In the latest continuation of western media’s shameless promotion of a known war criminal, the Washington Post sat down with Saudi Crown Prince Mohammed bin Salman (MBS) last Thursday for a 75-minute discussion (even the Post itself previously published an acknowledgment of his crimes).
While the Post’s write-up focuses mainly on the allegation that MBS has Donald Trump’s son-in-law, Jared Kushner, “in his pocket,” the war in Yemen, and the rights of women in the Kingdom, most curious is the second-to-last paragraph of the report, which states the following:
“Asked about the Saudi-funded spread of Wahhabism, the austere faith that is dominant in the kingdom and that some have accused of being a source of global terrorism, Mohammed said that investments in mosques and madrassas overseas were rooted in the Cold War, when allies asked Saudi Arabia to use its resources to prevent inroads in Muslim countries by the Soviet Union.” [emphasis added]
What? Allies asked Saudi Arabia to use its resources — specifically, investments in mosques and madrassas overseas —to prevent countries from forming alliances with the former Soviet Union?
Of course, it was already known that Saudi Arabia was doing just that for decades, but this is the first time the blame has been openly shifted to Western allies in an interview with a major newspaper.
As the Week explained in 2015, Saudi Arabia has spent billions of dollars “investing heavily in building mosques, madrasas, schools, and Sunni cultural centers across the Muslim world. Indian intelligence says that in India alone, from 2011 to 2013, some 25,000 Saudi clerics arrived bearing more than $250 million to build mosques and universities and hold seminars.”
The effects of this policy have been far-reaching. As even pro-war pundit Fareed Zakaria has documented:
“In Southeast Asia, almost all observers whom I have spoken with believe that there is another crucial cause [behind the ‘cancer’ of Islamic extremism] – exported money and ideology from the Middle East, chiefly Saudi Arabia.
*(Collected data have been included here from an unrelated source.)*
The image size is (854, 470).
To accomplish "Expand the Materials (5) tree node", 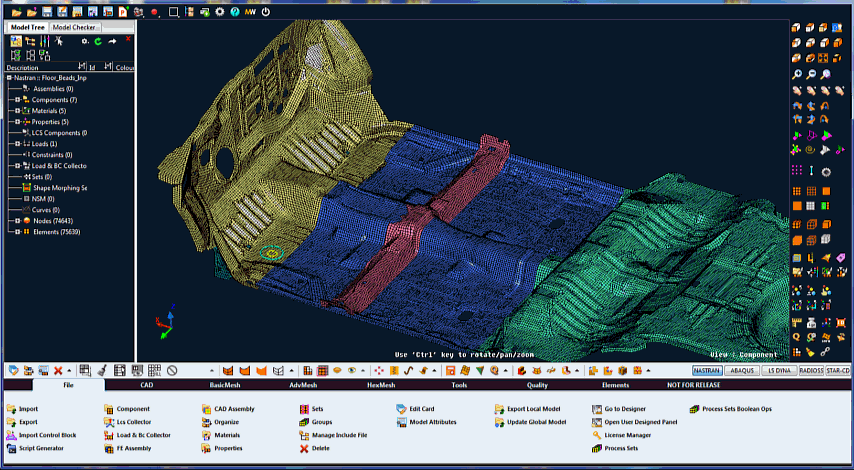I will pyautogui.click(x=15, y=111).
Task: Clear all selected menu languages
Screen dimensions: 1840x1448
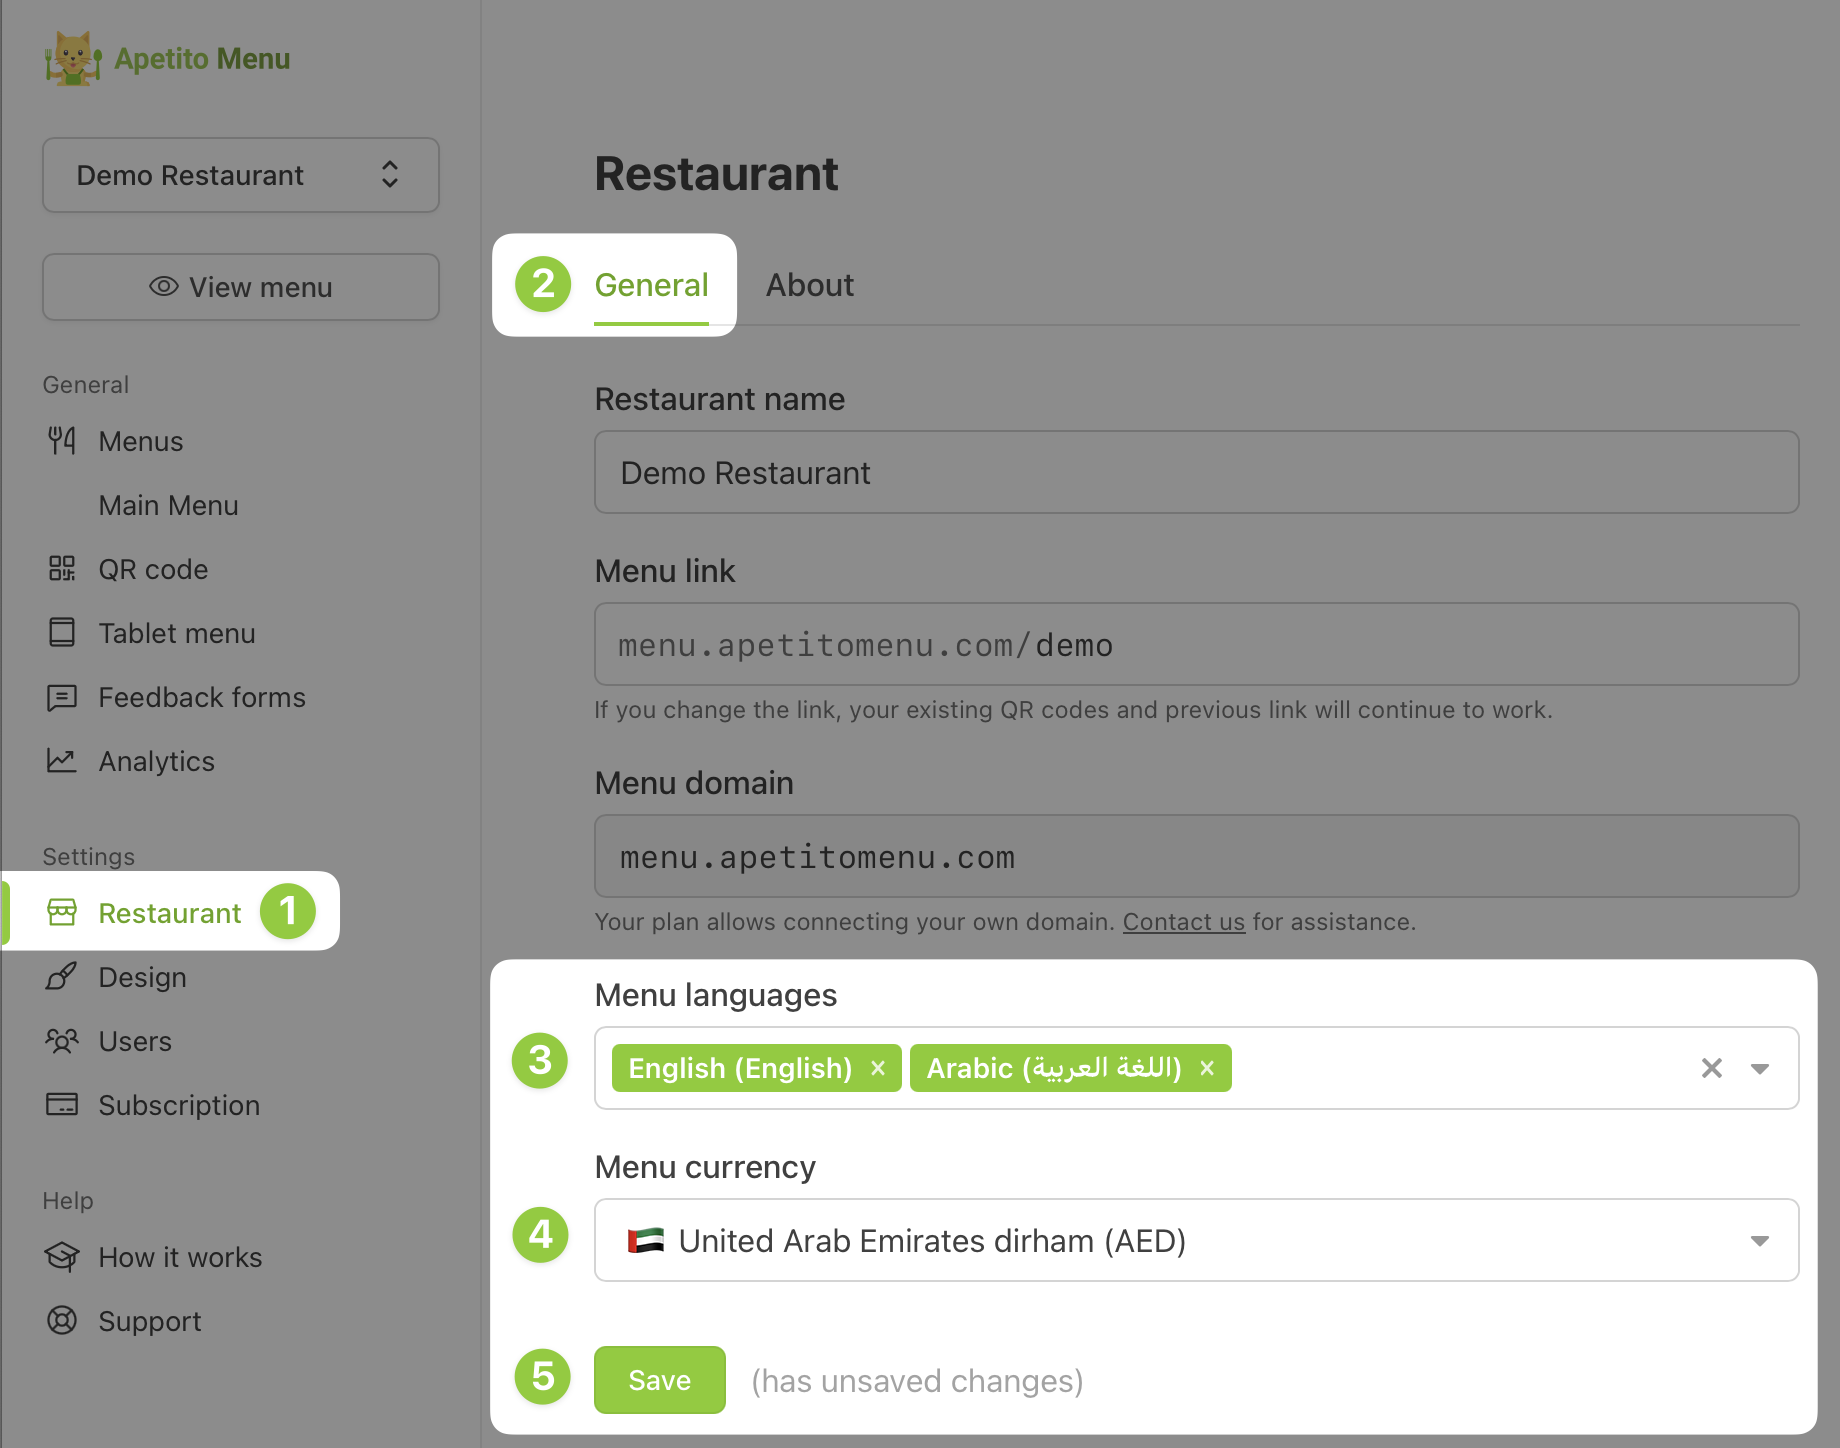Action: coord(1711,1068)
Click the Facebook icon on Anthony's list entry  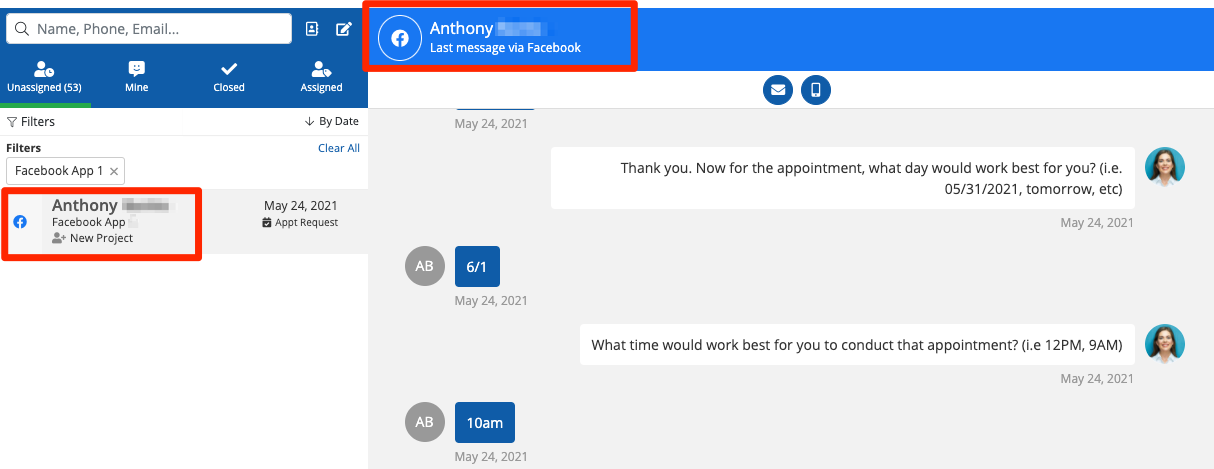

A Singaporean official told me, ‘Travel around Asia and you will see so many new mosques and madrassas built in the last 30 years that have had funding from the Gulf. They are modern, clean, air-conditioned, well-equipped – and Wahhabi [Saudi Arabia’s puritanical version of Islam].’ Recently, it was reported that Saudi Arabia plans to contribute almost $1 billion to build 560 mosques in Bangladesh. The Saudi government has denied this, but sources in Bangladesh tell me there’s some truth to the report.”
Saudi Arabia’s funding for extremism has even reached as far as the Indian Ocean. According to the New York Times, Saudi Arabia has “for decades spread its conservative strand of Islam in the Maldives by sending religious leaders, building mosques and giving scholarships to students to attend universities.” Is it a mere coincidence therefore that the South China Morning Post reported that Indian intelligence sources are claiming hundreds of Maldivians have joined ISIS in Syria?
We also know from Hillary Clinton’s leaked emails that Saudi Arabia was almost certainly one of ISIS’ prime sponsors — and that the Clinton camp was well aware of this issue.
While this is the first time a prominent figurehead like MBS has admitted not only that Saudi Arabia spreads its Wahhabist strain of Islam across the world but also that it was done at the request of its western allies, there is proof that MBS’ claim is a well-kept secret of former and current American administrations.
As former U.S. ambassador Zalmay Khalilzad wrote in September 2016, a Saudi official quietly admitted this little-known fact almost two years ago:
“He [the Saudi official] explained that Saudi support for Islamic extremism started in the early 1960s as a counter to Nasserism—the socialist political ideology that came out of the thinking of Egypt’s Gamal Abdel Nasser—which threatened Saudi Arabia and led to war between the two countries along the Yemen border. This tactic allowed them to successfully contain Nasserism, and the Saudis concluded that Islamism could be a powerful tool with broader utility.
“Under their new and unprecedented policy of honesty, the Saudi leadership also explained to me that their support for extremism was a way of resisting the Soviet Union, often in cooperation with the United States, in places like Afghanistan in the 1980s. In this application too, they argued, it proved successful. Later it was deployed against Iranian-supported Shiite movements in the geopolitical competition between the two countries.”